Dataset extract -
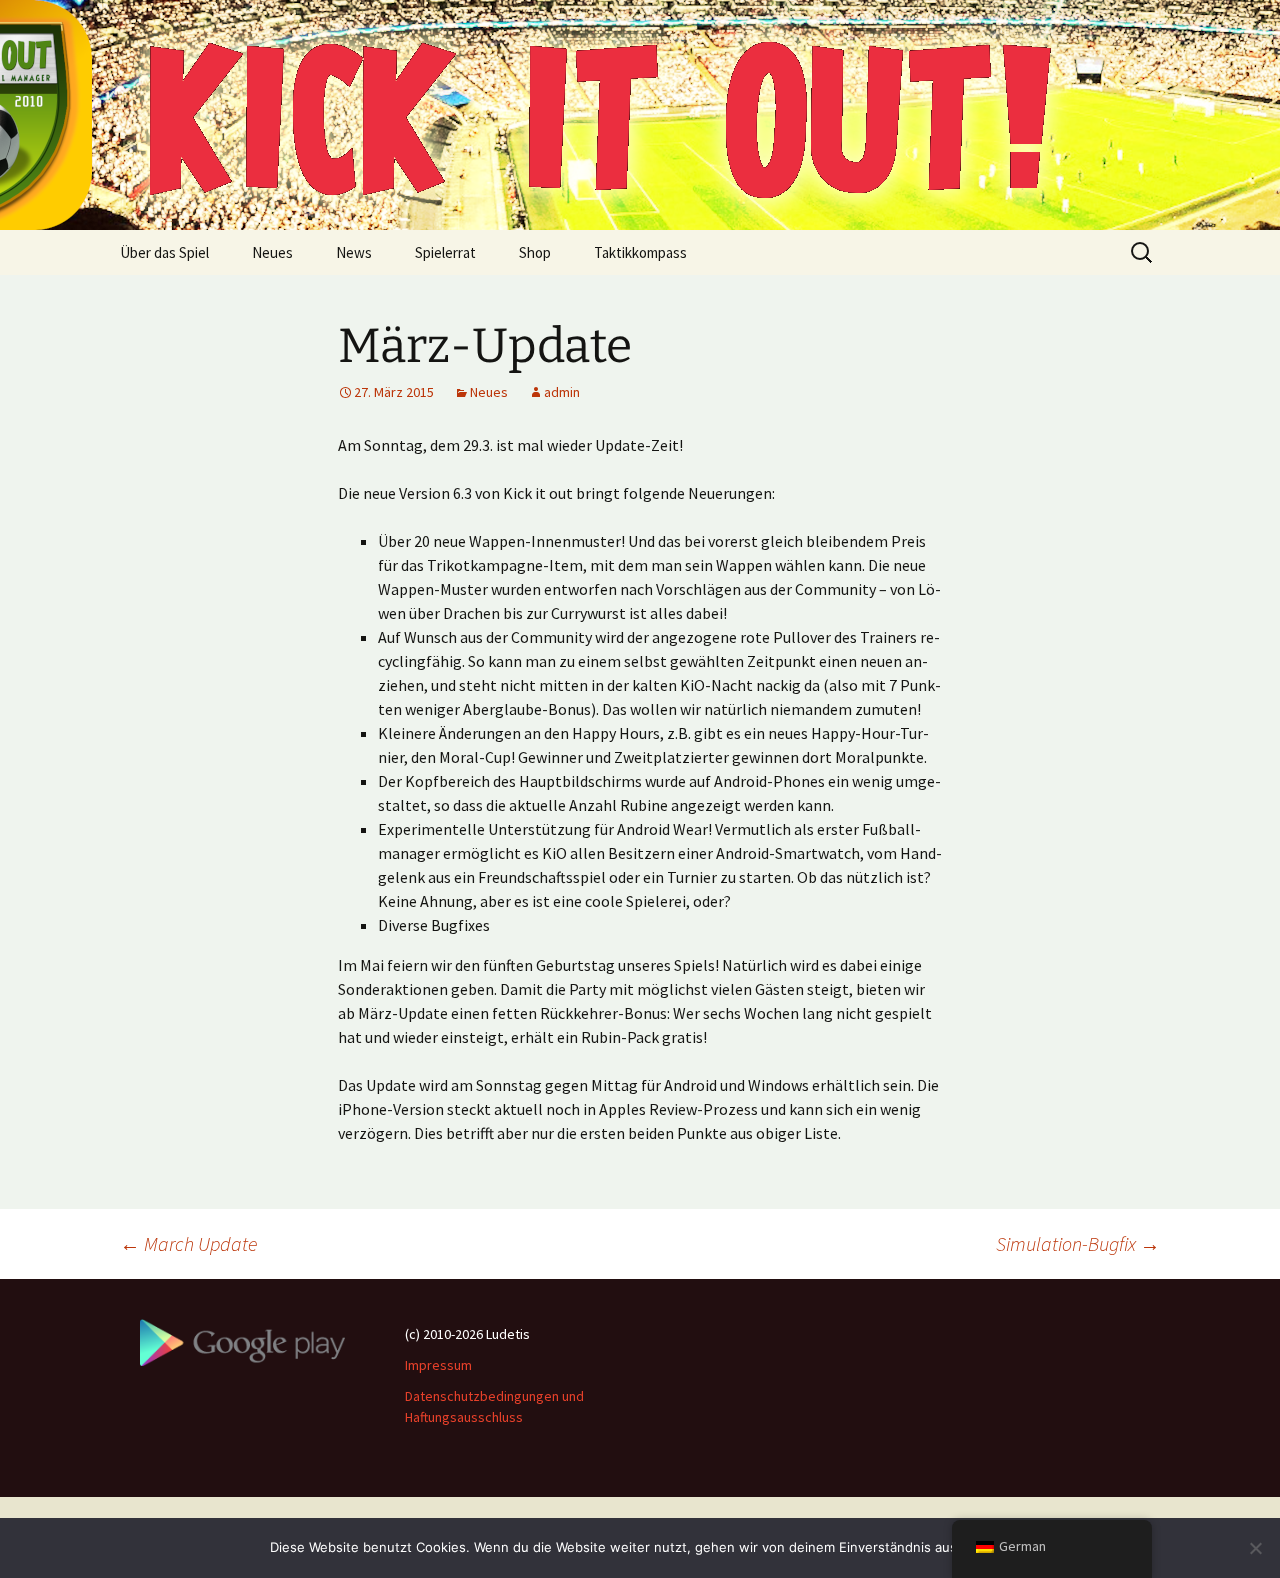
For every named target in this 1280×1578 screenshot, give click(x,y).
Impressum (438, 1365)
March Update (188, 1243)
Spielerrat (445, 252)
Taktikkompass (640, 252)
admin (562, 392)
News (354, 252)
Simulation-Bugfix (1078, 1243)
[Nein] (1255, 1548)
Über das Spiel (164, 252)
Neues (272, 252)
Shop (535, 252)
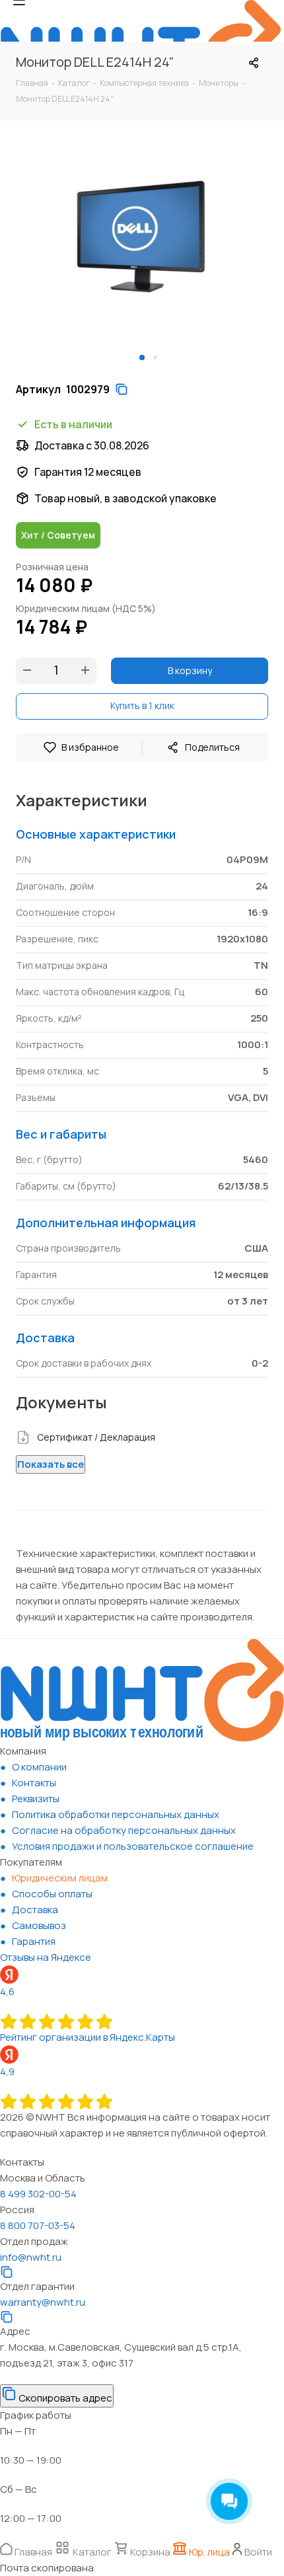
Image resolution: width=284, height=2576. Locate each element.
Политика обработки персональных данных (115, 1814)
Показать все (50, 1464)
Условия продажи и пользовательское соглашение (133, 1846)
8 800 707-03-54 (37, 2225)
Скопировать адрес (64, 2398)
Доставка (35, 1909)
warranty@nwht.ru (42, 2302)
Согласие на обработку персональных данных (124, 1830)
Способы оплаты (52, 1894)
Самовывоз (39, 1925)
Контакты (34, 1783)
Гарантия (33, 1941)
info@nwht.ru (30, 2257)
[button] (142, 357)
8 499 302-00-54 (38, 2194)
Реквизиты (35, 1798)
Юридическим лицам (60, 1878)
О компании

What to work on - Report back every line of the entries in which "данных" occurs.

The completed task -
Политика обработки персональных данных (115, 1814)
Согласие на обработку персональных данных (124, 1830)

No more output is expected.